Consequently, the Uniform Law Commission has promulgated the Uniform Statutory Rule Against Perpetuities (USRAP Summary), which some states have adopted, that modifies the perpetuities period to either 90 years or the measuring life plus 21 years, whichever is longer, and if the rule is violated, it allows the courts to reform the document so that it complies with the rule. The 90-year period eliminates the need for a measuring life; hence, it obviates the need to account for the measuring life and prevents the permissible period from being shortened by a premature death of the referent person. The 90-year period was chosen because it was considered the best approximation to the measuring life plus 21 years developed under common law and because most future interests did actually vest within 90 years.

Cy Pres and Wait-and-See Reformations

The RAP invalidated future interests based only on possibilities, no matter how improbable that the future interest would actually vest after the permissible period. Consequently, the states and courts have developed new law concerning the rule, with the objective of either conforming the future interest so that it satisfies the rule, applying the rule so that it does not conflict with the vestment of the future interest, or abolishing the rule.

The law has developed 2 approaches to reforming the rule: the cy pres approach and the wait-and-see approach.

Under the cy pres approach, the court modifies a will or trust document that violates the rule only as much as is necessary to comply with the rule. Hence, this method of construction not only conforms the document to the rule but also carries out the intent of the donor as closely as possible. A common example of this is a future interest for a descendant of one holding a life estate, but with a contingency that the beneficiary reach an age greater than 21; here, the court simply reduces the age to 21—the beneficiary still gets the gift, which is what the donor intended, but gets it at an earlier age to comport with the perpetuities rule. Another common reformation by the courts is to add a saving clause to the document, thereby ensuring that the rule is not violated.

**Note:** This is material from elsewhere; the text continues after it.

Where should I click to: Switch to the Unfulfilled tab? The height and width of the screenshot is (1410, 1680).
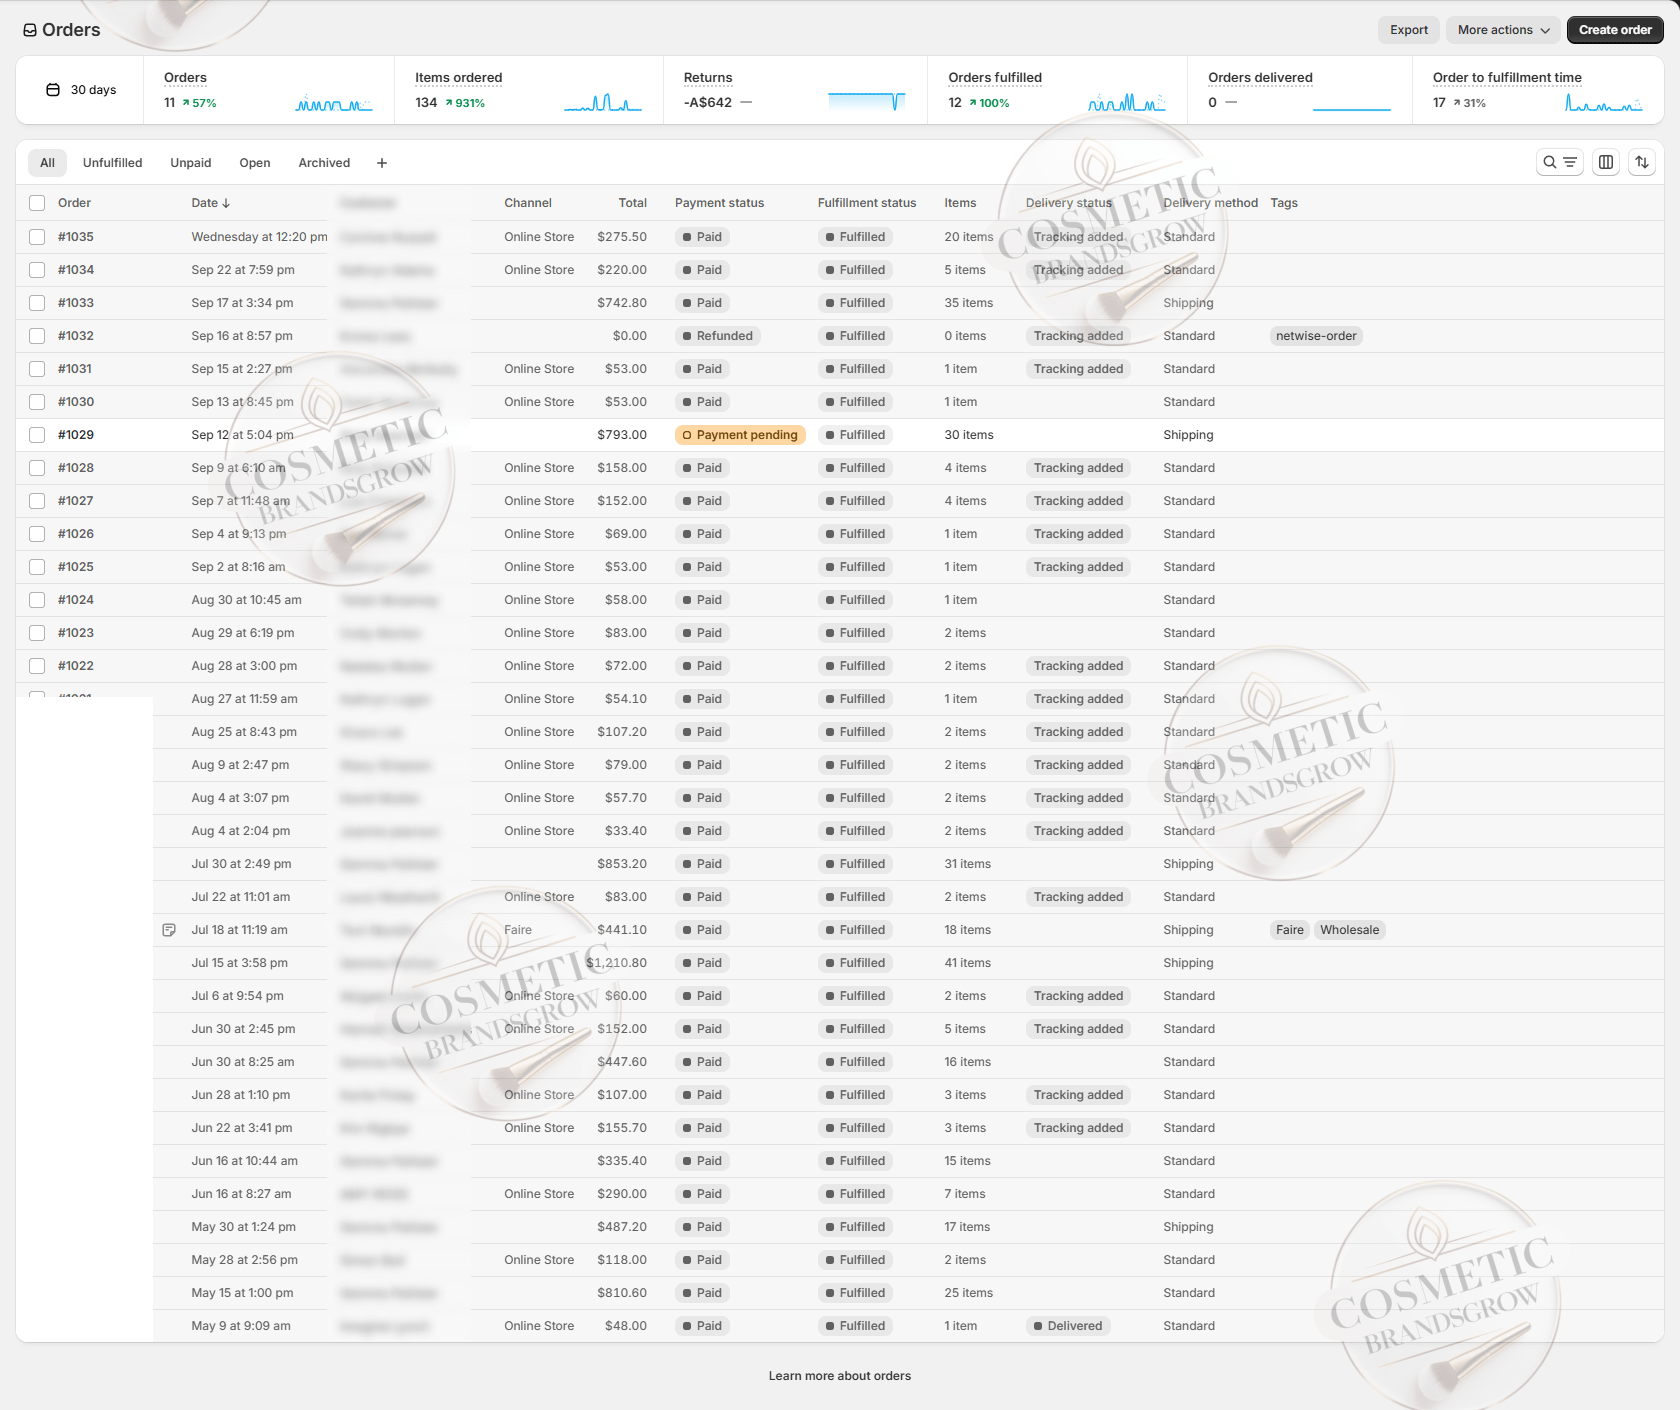click(x=112, y=163)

The wait-and-see approach actually began as a statute passed by Pennsylvania in 1947, which stated:

"Upon the expiration of the period allowed by the common law rule against perpetuities as measured by actual rather than possible events, any interest not then vested and any interest in members of a class the membership of which is then subject to increase shall be void.…" Pa. Stat. Ann. 20 §6104(b)

Rather than declaring that a future interest is void based on the document creating it, the courts wait and see if the rule is actually violated. The practical application of the wait-and-see approach is that if an interested person does not challenge the interest after the expiration of the period, then the future interest survives.

However, the jurisdictions differ as to how to remedy a violation of the rule. Most jurisdictions—and the Uniform Statutory Rule Against Perpetuities—allow the court to reform the document so that the rule is not violated, but some jurisdictions void the interest entirely, causing it to revert back to the donor or her estate.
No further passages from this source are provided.